If you want to make a full index query which will help you to improve performance a lot, you should also put the fields in the index that you query on. In that case it can also use the index to get the values, instead of heaving to go to each individual document (on disk probably considering that amount of documents), which will slow down the query.

So you should include $project to the aggregation query. Index should be:

{inserted:1, serverId:1, counterId:1, counterValue:1}

And query:

{
    $match:{ 'inserted':{$gte: new Date("2013-03-21T00:00:00Z") , $lt: new Date("2013-03-22T10:00:00Z") } } }, 
    $project: {'serverId':1, 'counterId':1, 'counterValue':1, '_id':0},
    {$group : {_id:{serverId:'$serverId', counterId:'$counterId'} ,avgValue:{ $avg : '$counterValue'}}
}

also notice the _id:0. By default the _id field is returned, which is not in the index so it will go to each individual document, what you don't want.

0
votes

Why do not you add the index on Inserted column also ? it will have some performance gain . Indexes on the day inserted will help you to get the data fast and as specified in the document here : http://docs.mongodb.org/manual/applications/aggregation/ . index is going to be used buy $match put in the start. So have a index on inserted column

0
votes

Your index is useless for:

{$match:{ 'inserted':{$gte: new Date("2013-03-21T00:00:00Z") , $lt: new Date("2013-03-22T10:00:00Z") } } }, 
{$group : {_id:{serverId:'$serverId', counterId:'$counterId'} ,avgValue:{ $avg : '$counterValue'}}}

Since $group functions are in-memory and do not use an index, however, $match can. If you put an index as @Devesh said, on the inserted field you should get much better performance.

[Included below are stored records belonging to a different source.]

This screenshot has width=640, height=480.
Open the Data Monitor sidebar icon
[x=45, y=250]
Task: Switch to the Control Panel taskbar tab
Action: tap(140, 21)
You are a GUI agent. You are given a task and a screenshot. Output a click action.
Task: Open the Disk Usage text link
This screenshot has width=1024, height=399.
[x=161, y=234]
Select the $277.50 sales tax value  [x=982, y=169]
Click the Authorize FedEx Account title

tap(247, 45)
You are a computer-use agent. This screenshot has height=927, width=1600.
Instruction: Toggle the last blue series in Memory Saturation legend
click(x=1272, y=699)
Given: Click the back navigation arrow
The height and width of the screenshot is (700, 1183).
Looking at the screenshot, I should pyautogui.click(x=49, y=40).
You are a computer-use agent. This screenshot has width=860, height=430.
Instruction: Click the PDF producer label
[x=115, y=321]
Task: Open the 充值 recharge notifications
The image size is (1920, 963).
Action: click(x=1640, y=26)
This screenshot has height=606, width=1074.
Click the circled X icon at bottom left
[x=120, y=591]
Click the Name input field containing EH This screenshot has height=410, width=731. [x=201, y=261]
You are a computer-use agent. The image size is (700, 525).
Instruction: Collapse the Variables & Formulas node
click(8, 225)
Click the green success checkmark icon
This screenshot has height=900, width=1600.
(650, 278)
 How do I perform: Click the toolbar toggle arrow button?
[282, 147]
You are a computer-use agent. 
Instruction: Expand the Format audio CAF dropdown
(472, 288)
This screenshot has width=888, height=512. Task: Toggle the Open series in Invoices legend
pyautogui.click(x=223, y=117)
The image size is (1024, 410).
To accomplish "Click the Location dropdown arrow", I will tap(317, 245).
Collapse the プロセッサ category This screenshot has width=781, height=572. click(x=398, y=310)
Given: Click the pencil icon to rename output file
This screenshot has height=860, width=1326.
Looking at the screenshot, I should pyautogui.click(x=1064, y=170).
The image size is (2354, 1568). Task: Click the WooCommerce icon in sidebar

However, that aside if this result set is huge, say 1 million records of those 7 billion records you could still see terrible performance from the framework. This is because, at the end of the day, there is no easy way to do this; it is slow because of how much you are aggregating.

A better alternative might be to use pre-aggregated reports instead which will provide your data in the form you need via some other mechanism (like on save in the client) to create performant querying.